= Beginning of Section =

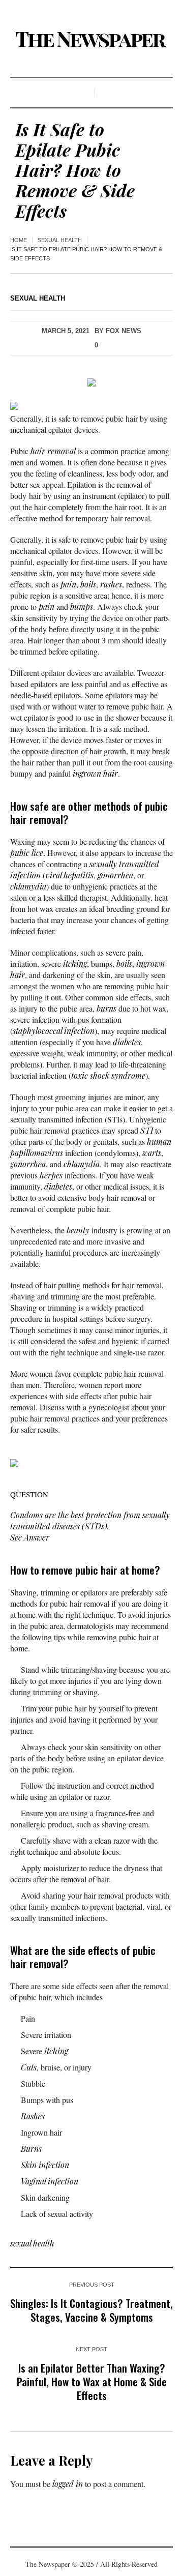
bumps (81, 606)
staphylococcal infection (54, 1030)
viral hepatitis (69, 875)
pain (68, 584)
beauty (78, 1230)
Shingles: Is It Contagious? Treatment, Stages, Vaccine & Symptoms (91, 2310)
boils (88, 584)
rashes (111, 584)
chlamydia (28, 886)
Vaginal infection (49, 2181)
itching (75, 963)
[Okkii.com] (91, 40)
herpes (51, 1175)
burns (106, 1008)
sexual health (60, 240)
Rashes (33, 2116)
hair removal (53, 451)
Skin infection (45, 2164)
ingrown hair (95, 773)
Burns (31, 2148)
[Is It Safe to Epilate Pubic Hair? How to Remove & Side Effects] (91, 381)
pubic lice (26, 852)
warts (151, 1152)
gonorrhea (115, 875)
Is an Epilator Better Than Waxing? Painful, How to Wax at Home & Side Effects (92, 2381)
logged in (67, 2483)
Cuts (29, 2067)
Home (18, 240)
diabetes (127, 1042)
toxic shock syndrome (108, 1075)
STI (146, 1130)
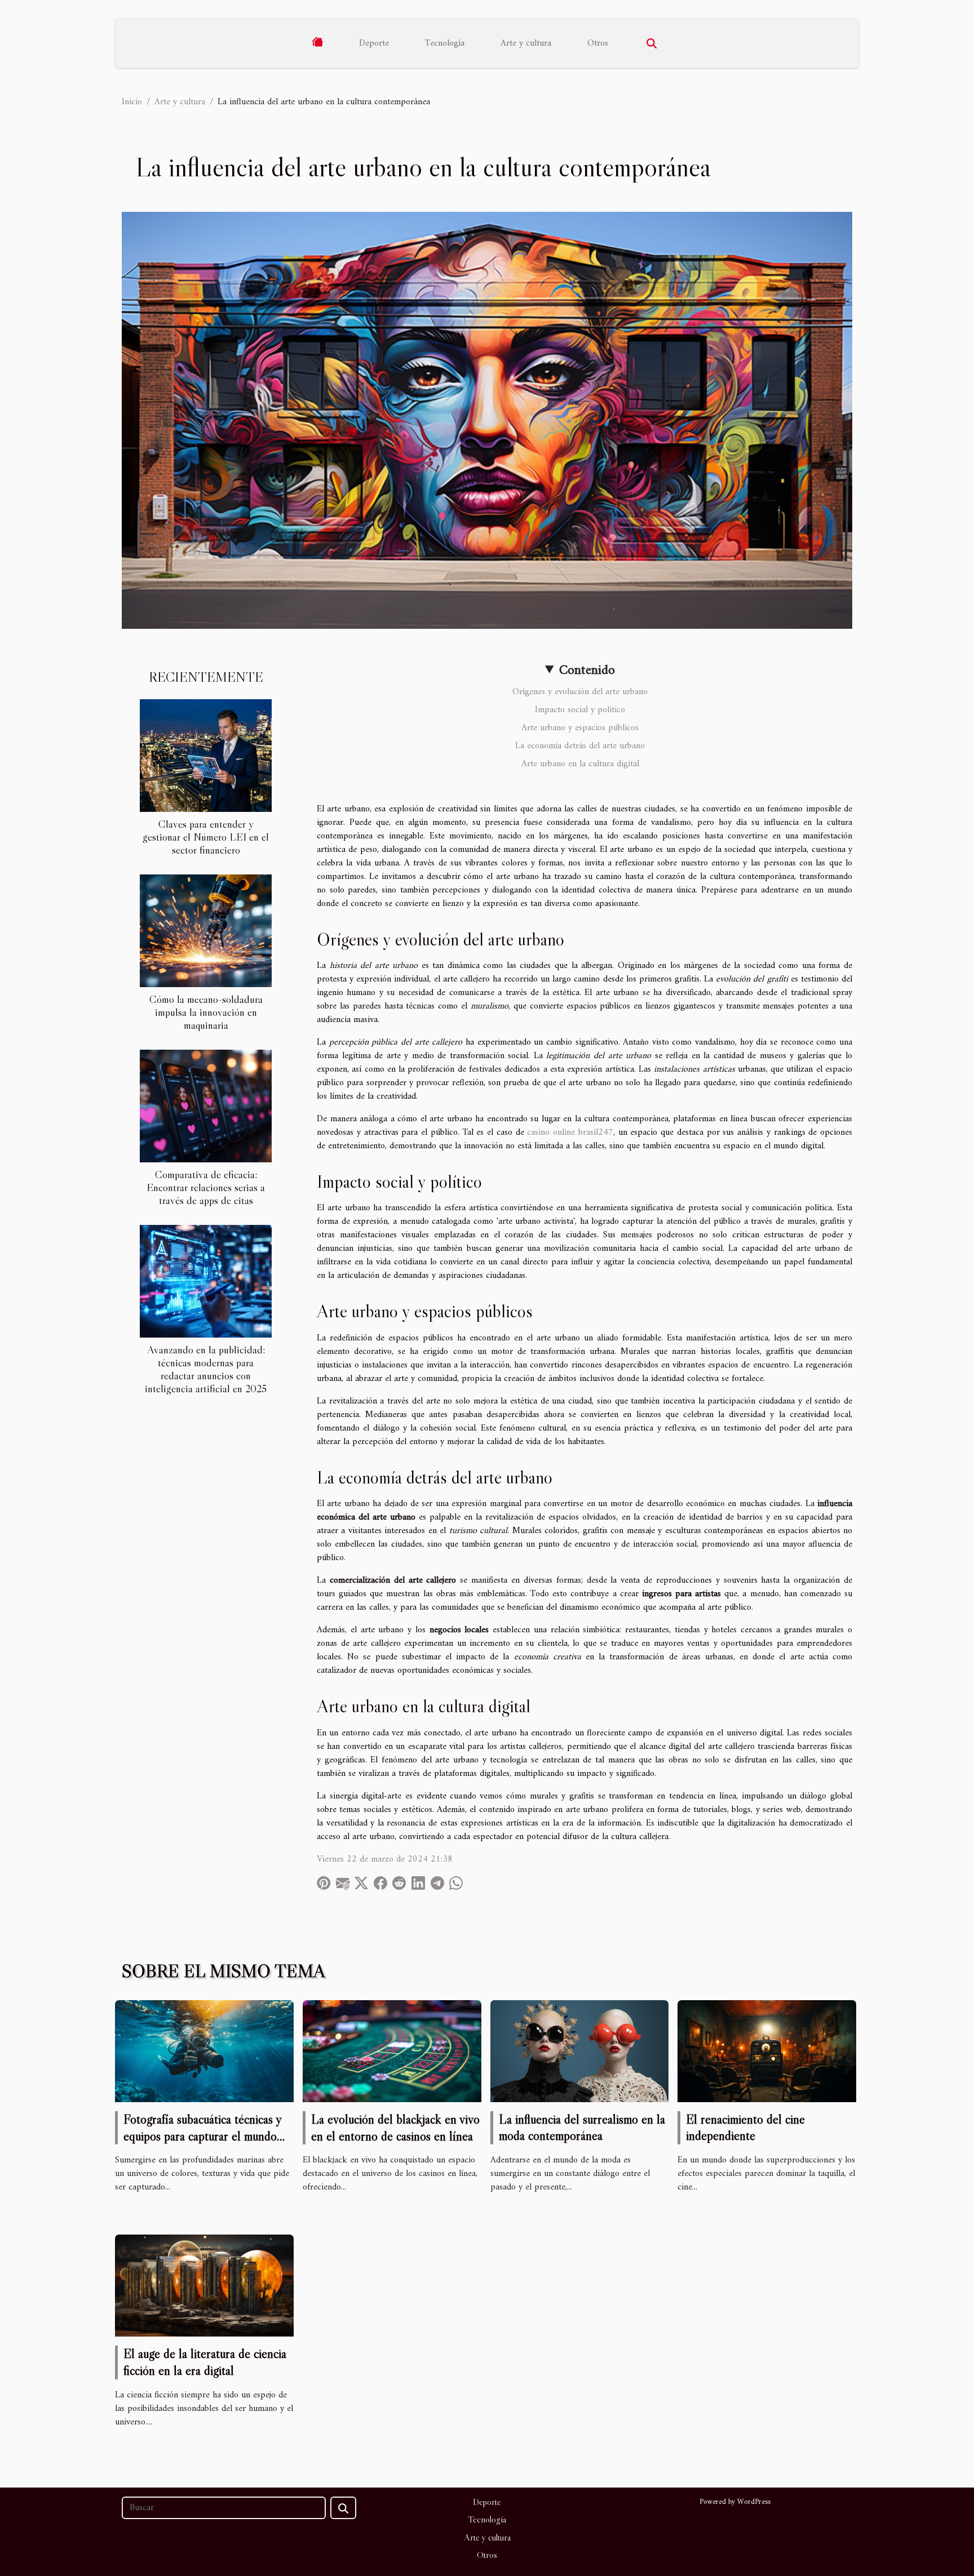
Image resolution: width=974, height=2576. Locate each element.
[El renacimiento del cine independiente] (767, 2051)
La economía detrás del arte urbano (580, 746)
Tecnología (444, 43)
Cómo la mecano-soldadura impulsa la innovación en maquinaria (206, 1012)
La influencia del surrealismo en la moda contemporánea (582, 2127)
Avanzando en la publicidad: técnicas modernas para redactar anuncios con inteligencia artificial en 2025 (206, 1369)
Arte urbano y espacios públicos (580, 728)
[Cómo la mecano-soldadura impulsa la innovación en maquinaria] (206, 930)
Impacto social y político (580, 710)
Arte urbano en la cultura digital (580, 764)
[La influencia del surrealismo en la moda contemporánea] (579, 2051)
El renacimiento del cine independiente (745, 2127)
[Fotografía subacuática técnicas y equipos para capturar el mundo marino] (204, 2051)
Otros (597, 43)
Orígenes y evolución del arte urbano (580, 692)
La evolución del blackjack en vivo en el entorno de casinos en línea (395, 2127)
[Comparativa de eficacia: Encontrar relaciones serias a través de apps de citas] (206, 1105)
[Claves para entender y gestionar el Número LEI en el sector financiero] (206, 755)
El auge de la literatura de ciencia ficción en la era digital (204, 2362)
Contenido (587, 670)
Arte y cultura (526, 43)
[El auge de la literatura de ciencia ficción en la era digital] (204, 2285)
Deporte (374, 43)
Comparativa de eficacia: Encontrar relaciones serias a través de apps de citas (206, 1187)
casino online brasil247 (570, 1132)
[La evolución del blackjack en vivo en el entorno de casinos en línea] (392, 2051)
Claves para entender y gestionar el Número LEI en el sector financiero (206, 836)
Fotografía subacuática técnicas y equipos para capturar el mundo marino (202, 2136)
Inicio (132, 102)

= End of Section =
= Beginning of Section =

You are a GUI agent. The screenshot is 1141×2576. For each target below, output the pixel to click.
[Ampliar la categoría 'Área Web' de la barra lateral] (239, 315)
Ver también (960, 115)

= End of Section =

__WORK REQUIRED__
The lines above starting at the one that contains "digital (204, 2362)" and ending at the one that contains "Inicio (132, 102)" must be transcribed exactly, and no other lines may appear.

__RESPONSE AREA__
El auge de la literatura de ciencia ficción en la era digital (204, 2362)
Contenido (587, 670)
Arte y cultura (526, 43)
[El auge de la literatura de ciencia ficción en la era digital] (204, 2285)
Deporte (374, 43)
Comparativa de eficacia: Encontrar relaciones serias a través de apps de citas (206, 1187)
casino online brasil247 (570, 1132)
[La evolución del blackjack en vivo en el entorno de casinos en línea] (392, 2051)
Claves para entender y gestionar el Número LEI en el sector financiero (206, 836)
Fotografía subacuática técnicas y equipos para capturar el mundo marino (202, 2136)
Inicio (132, 102)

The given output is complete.